> Stored items from a collection:
-*-

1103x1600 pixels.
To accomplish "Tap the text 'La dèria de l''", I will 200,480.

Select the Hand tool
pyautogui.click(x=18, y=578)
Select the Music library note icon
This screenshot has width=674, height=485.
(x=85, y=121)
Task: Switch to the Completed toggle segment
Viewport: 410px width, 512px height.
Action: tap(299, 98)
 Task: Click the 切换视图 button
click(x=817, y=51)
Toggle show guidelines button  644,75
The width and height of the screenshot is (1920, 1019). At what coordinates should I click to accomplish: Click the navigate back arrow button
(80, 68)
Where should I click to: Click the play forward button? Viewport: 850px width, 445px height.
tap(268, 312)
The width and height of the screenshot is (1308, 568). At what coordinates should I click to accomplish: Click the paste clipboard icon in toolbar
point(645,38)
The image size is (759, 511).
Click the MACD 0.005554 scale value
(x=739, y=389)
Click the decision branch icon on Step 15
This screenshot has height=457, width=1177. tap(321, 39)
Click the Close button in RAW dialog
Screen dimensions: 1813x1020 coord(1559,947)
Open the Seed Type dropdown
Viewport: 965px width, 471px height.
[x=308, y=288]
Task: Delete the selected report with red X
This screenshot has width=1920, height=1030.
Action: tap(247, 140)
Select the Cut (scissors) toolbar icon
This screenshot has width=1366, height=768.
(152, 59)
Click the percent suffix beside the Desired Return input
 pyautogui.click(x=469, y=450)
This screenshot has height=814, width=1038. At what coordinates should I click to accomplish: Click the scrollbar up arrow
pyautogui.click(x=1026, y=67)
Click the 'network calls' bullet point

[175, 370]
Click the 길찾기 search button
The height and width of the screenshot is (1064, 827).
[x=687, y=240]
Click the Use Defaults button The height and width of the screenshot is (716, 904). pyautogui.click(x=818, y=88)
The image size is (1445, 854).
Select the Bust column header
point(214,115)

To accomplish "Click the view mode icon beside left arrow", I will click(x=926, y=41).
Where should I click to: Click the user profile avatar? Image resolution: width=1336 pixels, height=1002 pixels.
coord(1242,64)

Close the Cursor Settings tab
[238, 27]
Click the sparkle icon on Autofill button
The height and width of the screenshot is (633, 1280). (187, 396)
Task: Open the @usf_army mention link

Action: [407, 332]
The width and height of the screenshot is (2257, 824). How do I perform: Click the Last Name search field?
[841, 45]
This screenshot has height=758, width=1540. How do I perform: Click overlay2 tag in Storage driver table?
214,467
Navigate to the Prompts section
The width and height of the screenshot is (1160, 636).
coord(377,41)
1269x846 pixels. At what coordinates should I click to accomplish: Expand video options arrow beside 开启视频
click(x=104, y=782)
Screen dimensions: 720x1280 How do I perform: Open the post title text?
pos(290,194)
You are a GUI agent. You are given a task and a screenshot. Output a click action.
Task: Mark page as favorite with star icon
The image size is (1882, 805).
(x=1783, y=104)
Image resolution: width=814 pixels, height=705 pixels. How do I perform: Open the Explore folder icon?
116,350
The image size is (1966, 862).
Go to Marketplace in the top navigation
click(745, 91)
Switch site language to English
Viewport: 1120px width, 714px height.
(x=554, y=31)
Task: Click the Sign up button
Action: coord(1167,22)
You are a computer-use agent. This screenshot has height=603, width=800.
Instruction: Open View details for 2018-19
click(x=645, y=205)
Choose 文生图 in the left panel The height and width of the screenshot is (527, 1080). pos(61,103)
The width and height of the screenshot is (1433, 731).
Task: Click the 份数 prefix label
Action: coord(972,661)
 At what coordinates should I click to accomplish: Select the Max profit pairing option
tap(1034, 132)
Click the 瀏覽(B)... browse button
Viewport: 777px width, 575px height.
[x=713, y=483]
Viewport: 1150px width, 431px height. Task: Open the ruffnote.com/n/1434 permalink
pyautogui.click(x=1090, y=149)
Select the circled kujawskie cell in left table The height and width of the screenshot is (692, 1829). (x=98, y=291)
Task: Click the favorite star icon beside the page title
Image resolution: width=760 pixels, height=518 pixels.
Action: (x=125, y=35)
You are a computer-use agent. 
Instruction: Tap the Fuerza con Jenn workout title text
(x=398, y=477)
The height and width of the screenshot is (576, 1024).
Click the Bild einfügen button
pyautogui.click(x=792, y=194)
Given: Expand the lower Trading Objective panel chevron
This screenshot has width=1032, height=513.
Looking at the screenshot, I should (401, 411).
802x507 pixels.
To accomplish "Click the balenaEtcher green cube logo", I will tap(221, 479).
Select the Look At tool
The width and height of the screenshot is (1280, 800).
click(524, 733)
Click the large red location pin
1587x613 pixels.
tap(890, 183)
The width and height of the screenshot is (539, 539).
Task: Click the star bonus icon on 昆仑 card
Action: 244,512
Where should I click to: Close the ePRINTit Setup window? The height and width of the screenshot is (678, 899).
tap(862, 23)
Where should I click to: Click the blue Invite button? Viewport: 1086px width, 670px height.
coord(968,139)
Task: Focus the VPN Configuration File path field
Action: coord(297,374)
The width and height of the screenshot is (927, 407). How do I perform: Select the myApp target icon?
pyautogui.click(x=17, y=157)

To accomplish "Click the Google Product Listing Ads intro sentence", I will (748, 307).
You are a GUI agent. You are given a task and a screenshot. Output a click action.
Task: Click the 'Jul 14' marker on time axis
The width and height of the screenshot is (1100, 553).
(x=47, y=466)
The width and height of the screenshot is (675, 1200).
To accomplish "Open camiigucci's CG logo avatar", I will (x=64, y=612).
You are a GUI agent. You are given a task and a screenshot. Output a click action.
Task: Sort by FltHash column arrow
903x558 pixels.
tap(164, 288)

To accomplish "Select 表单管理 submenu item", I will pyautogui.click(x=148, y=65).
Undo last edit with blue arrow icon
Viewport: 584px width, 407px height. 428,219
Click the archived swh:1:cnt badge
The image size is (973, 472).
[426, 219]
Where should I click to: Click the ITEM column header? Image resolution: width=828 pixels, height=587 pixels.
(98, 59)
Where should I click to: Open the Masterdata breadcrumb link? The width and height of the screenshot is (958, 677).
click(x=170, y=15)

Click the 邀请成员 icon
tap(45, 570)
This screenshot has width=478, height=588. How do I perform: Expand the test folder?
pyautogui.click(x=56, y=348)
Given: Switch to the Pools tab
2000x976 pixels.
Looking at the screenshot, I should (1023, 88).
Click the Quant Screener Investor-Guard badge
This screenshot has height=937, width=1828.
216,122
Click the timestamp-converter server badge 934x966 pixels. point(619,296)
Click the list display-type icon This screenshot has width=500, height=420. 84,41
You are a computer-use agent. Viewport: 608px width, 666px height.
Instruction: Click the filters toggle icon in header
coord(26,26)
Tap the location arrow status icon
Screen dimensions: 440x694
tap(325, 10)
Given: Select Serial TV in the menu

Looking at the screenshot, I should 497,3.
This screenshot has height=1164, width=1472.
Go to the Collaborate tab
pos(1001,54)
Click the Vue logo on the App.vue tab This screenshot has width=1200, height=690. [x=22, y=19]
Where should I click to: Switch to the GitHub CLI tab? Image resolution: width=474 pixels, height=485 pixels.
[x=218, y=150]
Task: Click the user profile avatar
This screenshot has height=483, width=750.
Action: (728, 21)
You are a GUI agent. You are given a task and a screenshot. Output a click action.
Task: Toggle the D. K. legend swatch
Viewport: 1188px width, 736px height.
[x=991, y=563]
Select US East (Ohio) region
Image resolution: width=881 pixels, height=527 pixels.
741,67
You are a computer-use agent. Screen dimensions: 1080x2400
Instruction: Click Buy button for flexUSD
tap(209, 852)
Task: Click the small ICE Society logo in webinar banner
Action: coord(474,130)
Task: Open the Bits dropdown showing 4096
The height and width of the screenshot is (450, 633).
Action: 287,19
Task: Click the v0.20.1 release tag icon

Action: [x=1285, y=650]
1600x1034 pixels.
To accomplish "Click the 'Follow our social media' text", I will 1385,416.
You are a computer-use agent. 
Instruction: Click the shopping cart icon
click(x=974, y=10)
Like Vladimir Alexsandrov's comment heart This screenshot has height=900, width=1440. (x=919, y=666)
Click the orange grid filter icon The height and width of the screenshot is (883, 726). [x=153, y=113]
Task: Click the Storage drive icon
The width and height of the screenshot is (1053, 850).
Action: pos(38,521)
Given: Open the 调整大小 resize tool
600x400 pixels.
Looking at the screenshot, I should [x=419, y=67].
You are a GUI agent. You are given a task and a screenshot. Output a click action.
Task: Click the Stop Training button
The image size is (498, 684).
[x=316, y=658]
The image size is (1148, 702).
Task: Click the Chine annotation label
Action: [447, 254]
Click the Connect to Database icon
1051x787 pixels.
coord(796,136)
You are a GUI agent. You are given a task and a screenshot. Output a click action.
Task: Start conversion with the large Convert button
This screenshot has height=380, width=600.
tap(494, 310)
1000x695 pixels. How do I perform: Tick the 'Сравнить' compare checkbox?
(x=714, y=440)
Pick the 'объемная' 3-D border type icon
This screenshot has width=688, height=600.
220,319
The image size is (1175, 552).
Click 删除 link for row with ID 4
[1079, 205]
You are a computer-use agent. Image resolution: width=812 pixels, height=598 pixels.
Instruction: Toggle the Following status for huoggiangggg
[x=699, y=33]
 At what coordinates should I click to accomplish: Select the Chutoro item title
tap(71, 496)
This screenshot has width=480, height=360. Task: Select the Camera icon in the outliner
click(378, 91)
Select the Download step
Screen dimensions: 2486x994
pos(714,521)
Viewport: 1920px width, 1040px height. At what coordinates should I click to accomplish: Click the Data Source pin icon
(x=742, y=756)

-*-

> Instructions for the task:
From the very first line of the data through the line with "Task: Switch to the Completed toggle segment" in it, please reproduce each line exactly and output nothing more.

> Expected output:
1103x1600 pixels.
To accomplish "Tap the text 'La dèria de l''", I will 200,480.

Select the Hand tool
pyautogui.click(x=18, y=578)
Select the Music library note icon
This screenshot has width=674, height=485.
(x=85, y=121)
Task: Switch to the Completed toggle segment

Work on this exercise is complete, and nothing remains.